The rulebook of this article – the subject of much disagreement since the adoption of the Paris Agreement in 2015 – was finalized at COP26.
COP27, then, was about meaningful exchange around the necessary measures for its effective implementation by the member states of the United Nations Framework Convention on Climate Change (UNFCCC) – including Benin.
The strategy of low carbon and climate change resilient development of Benin (2016 – 2025) stipulates that “Benin is by 2025, a country whose development is resilient to climate change and low carbon intensity”.
To achieve this vision, market approaches (carbon credit) and non-market approaches such as mitigation, adaptation, climate finance, technology transfer and capacity-building, are pivotal.
The results of COP27 in this sense can be broken down into:
- The issues related to cooperative approaches referred to in Article 6, paragraph 2
- The guidelines on the mechanism established by paragraph 4 of this article
- The work programme in the framework of non-market approaches referred to in paragraph 8
Following COP26 where the law on Article 6 was adopted, COP27 was able to reach the decrees of application of this law – and Benin, like the other states, can now make these different mechanisms operational.

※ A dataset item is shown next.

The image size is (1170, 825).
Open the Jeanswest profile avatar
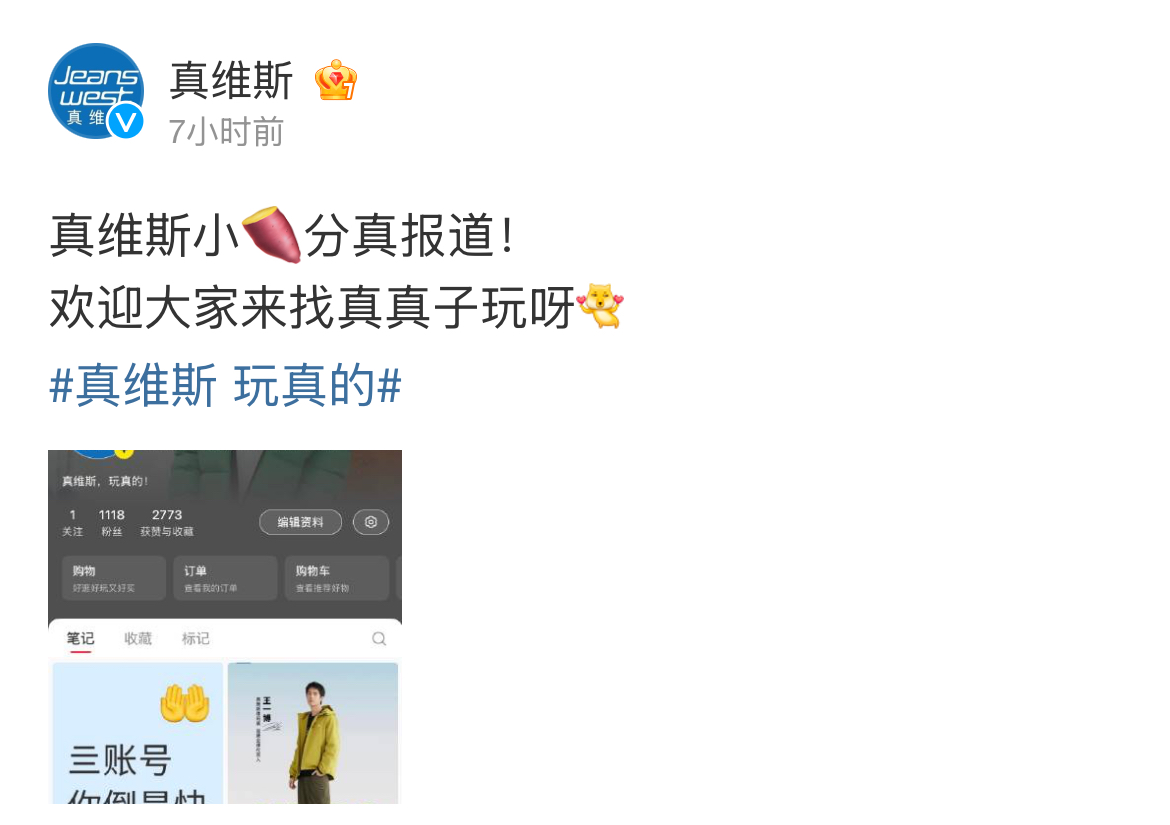pos(96,91)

This is a great satisfaction because, under the leadership of the President of the Republic, Mr. Patrice Talon, Benin now has the necessary prerequisites on the institutional and legal level to participate in the carbon market.
Moreover, by Decree n° 2022 – 274 of May 4th 2022, the Beninese Council for Sustainable Development has been established. One of its key roles is to organize and manage the monetization of carbon credits and to serve as a catalyst for the regulation of the carbon market.

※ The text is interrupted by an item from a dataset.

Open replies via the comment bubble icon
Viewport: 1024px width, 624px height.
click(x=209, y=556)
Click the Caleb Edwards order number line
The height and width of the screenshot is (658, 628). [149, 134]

It is nevertheless important to underline that further support is needed.
Despite the potential and the efforts made by Benin and other African countries, it is necessary to have support in terms of capacity-building and technical assistance to guide these countries (which are mostly the most vulnerable to climate change). Help to move to the effective implementation of the different mechanisms, and thus be able to feed back afterwards, is crucial.
This feedback will serve to update these mechanisms, document progress and replicate successes. This need is evident in the decisions in paragraphs 12 (Article 6.4), and 21 (Article 6.8) which invite the UNFCCC Secretariat to set up training and capacity-building programs.
It will also be crucial to take into account geographical and gender balance, and to promote effective collaboration with experts from developing countries – especially the least developed and small island (paragraph 12, Article 6.2) nations.
Overall, African negotiators are reasonably satisfied with the results of the Article 6 negotiations. It is important to note that some points of disagreement (regarding double counting, the transition of certain Kyoto Protocol mechanisms related to Article 6 to the level of the paragraphs of this article, and national and international registries) have been resolved.
One of the most important dates to remember at COP 27 was November 12, 2022. On that day, the Governments of Ghana and Switzerland formally authorized UNDP to transfer mitigation results under the climate-smart rice project.
This is historic, as it is the first authorization under Article 6.2 – and a great example to follow and encourage.
Finally, it is now up to each party to implement the various mechanisms according to its realities and challenges. With the support of the Secretariat of the United Nations Framework Convention on Climate Change (especially in terms of capacity-building) each country can begin to significantly contribute to staying below 1.5°C.